Procurei não escrever sobre o incêndio de Monchique. Várias vezes ao longo desta fatídica semana fui impelido a expressar a minha mágoa sobre esta tragédia. Evitei. Guardei para mim a tristeza, a desilusão, a revolta. Já tudo se disse e repetiu sobre o que aconteceu. O que deveria ter sido feito e não se fez. O que já se sabia e não se evitou. A abundância de meios e a escassez de sabedoria no combate.
A coragem de muitos e o desespero de outros tantos. E sobretudo, sobre as lições que teimamos em não aprender e pôr em prática na nossa pacata vivência na serra. Mas, ao contrário do que até aqui tem acontecido, as possibilidades de recuperação, começam tornar-se mais difíceis. E exigentes. A nossa resiliente biosfera está cada vez mais esgotada. O clima está diferente. Os residentes do interior, os que mantêm alguma vida neste território, estão a abandoná-lo. Ou a morrer. As práticas quotidianas que outrora estabeleciam um equilíbrio ecológico na floresta e espaço rural há muito que definham, ou desaparecem. O oportunismo fácil e lucrativo, esse, expande-se e aproveita-se das circunstâncias.
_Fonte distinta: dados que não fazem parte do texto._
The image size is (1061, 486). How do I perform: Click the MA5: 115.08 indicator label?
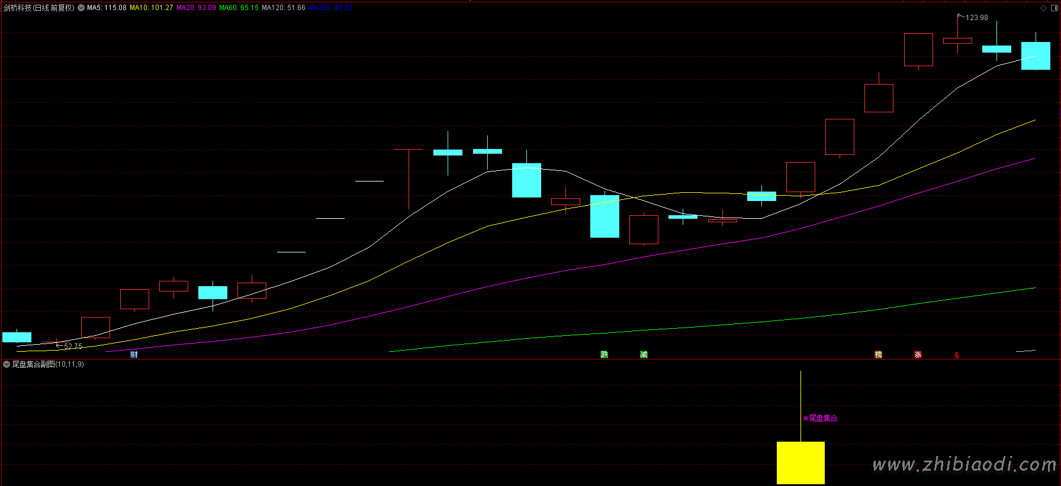(107, 8)
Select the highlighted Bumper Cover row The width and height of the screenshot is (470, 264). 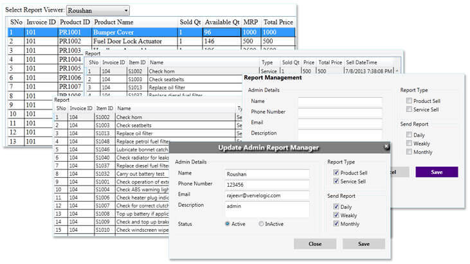pos(134,32)
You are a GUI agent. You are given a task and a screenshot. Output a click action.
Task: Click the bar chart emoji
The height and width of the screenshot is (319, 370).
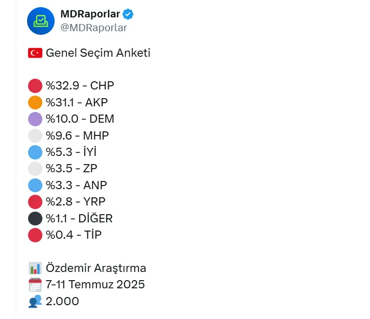35,268
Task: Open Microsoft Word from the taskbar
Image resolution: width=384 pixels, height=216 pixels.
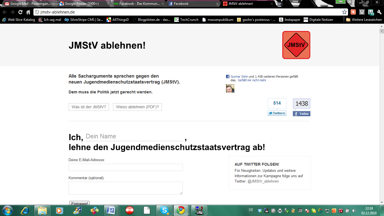Action: pos(111,210)
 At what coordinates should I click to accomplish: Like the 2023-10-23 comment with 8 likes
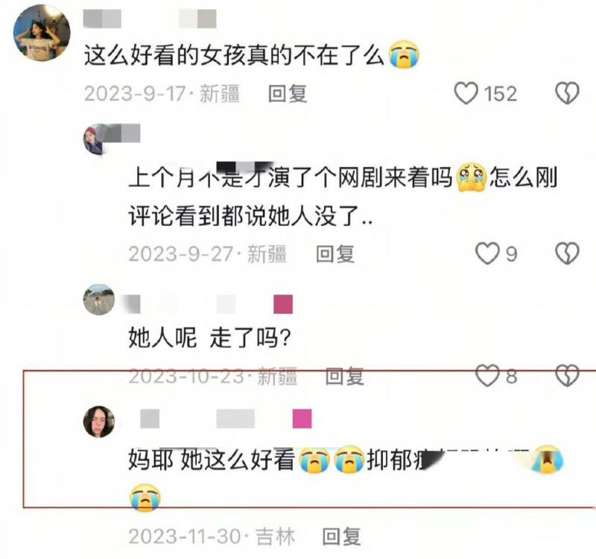click(487, 376)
E de todas as fragilidades, políticas, territoriais, económicas e ambientais. Sobretudo destas últimas.
O incêndio de Monchique é uma catástrofe pela magnitude e vastidão de área afetada. Pelo tremendo impacte que tem e terá na vida das pessoas. Pelos danos ecológicos. E pelos efeitos secundários. Serão estes a ditar o futuro do território. Como manter as poucas pessoas que ainda aí permanecem depois deste acontecimento? Quem vai retomar a sua atividade depois das enormes perdas? Quem arrisca começar tudo de novo, sabendo que é quase certo que ter de passar outra vez pelo mesmo? Se o fenómeno do despovoamento do interior já era intenso, imaginemos como será agora, nos próximos meses ou anos, nesta zona. Quem acredita que as «coisas» vão realmente mudar? Os nossos especialistas e cientistas em assuntos relacionados com a floresta ou as alterações climáticas andam há vários anos a avisar-nos sobre tudo isto. Alguém ouviu e agiu na forma como estes territórios e estes espaços são pensados e geridos? Os próximos anos vão ser decisivos.
Ou há vontade, coragem, interesse e competência para agir e fazer destes territórios aquilo que realmente são – espaços ricos em recursos, fundamentais para a nossa existência sã e feliz, locais de oportunidades de trabalho e qualidade de vida – ou resta-nos lembrar este ano, como mais um que fica na história dos nossos falhanços.